**What you have to do:**
Duplicate the lines below word for word, leaving out the pictures.
====== Provided data
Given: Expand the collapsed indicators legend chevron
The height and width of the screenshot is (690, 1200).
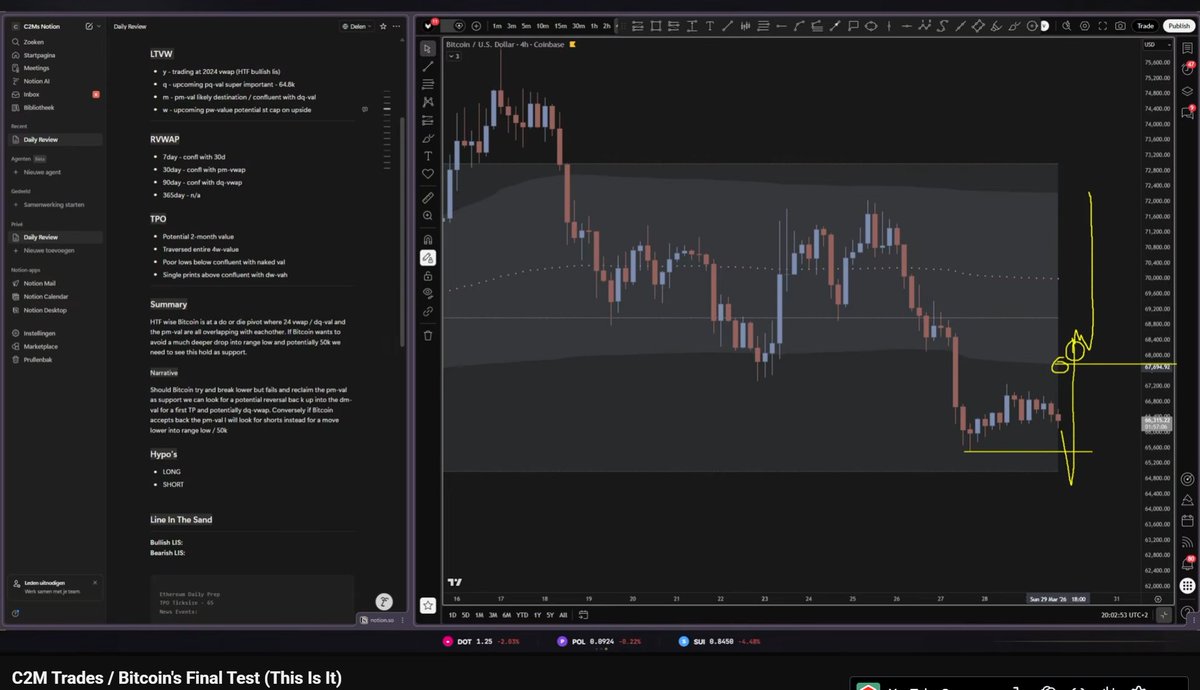Looking at the screenshot, I should coord(449,56).
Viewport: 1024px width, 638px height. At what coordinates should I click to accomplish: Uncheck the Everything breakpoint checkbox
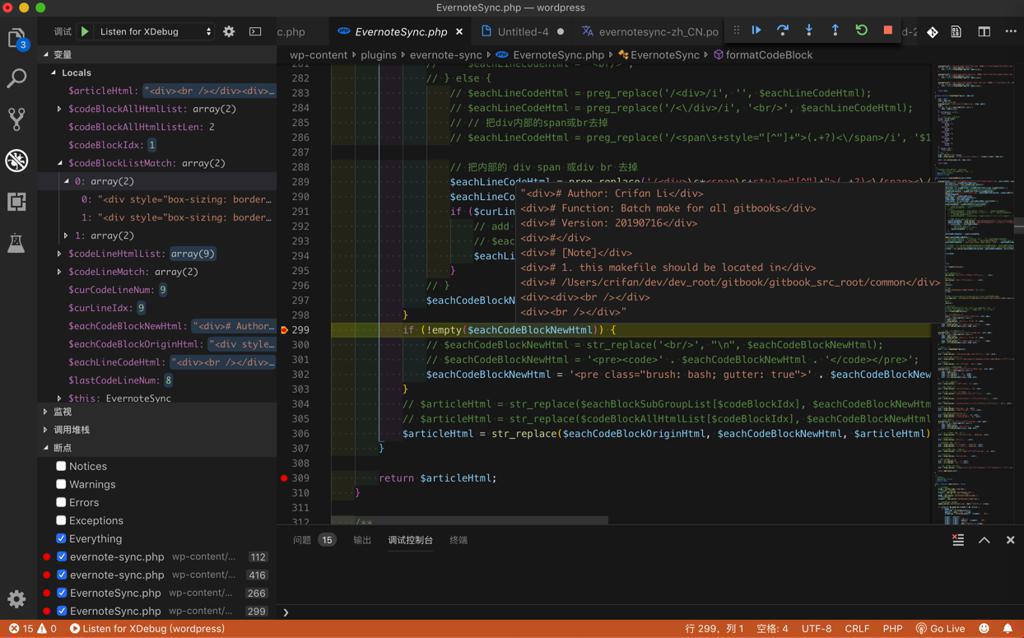61,538
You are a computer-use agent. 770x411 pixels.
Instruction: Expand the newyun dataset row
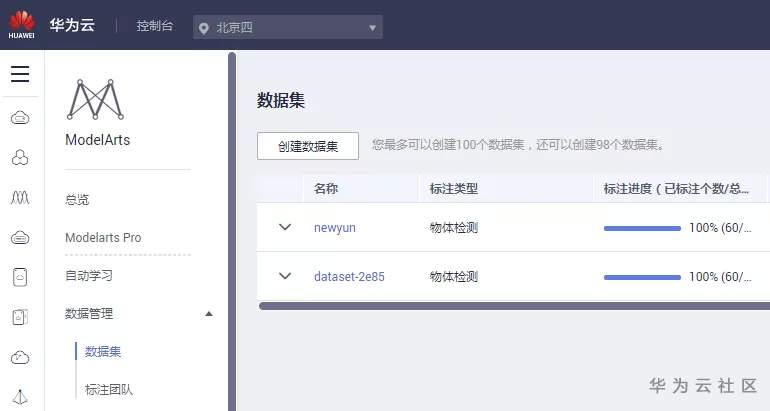[285, 227]
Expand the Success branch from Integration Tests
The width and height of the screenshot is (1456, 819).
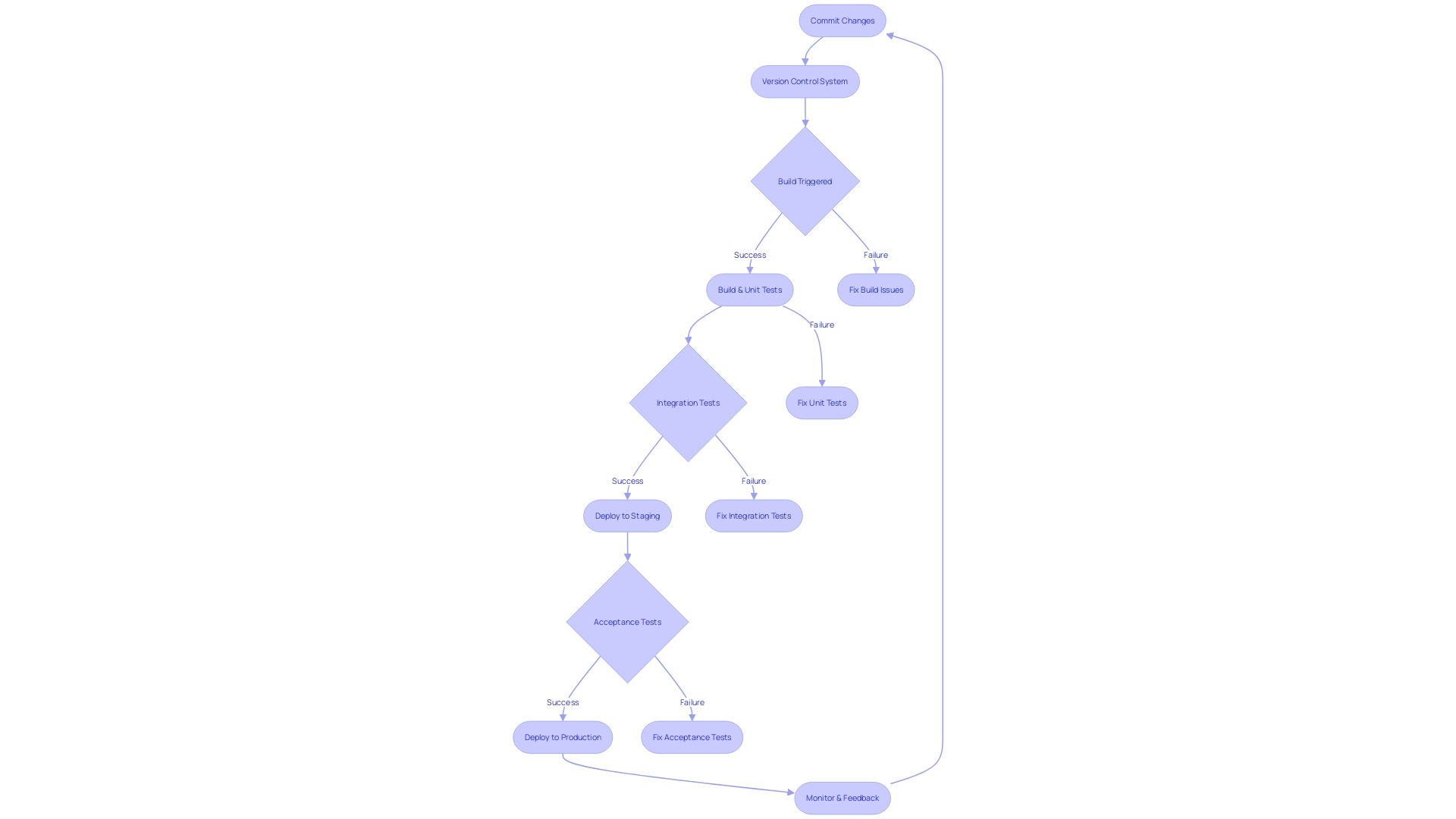click(x=626, y=480)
============
**Exercise solution:**
Given: Expand the collapsed indicators legend chevron
The height and width of the screenshot is (690, 1200).
Looking at the screenshot, I should coord(449,56).
Viewport: 1024px width, 638px height. At what coordinates should I click to accomplish: Uncheck the Everything breakpoint checkbox
61,538
You are a computer-use agent. 770x411 pixels.
Instruction: Expand the newyun dataset row
[285, 227]
Expand the Success branch from Integration Tests
The width and height of the screenshot is (1456, 819).
click(x=626, y=480)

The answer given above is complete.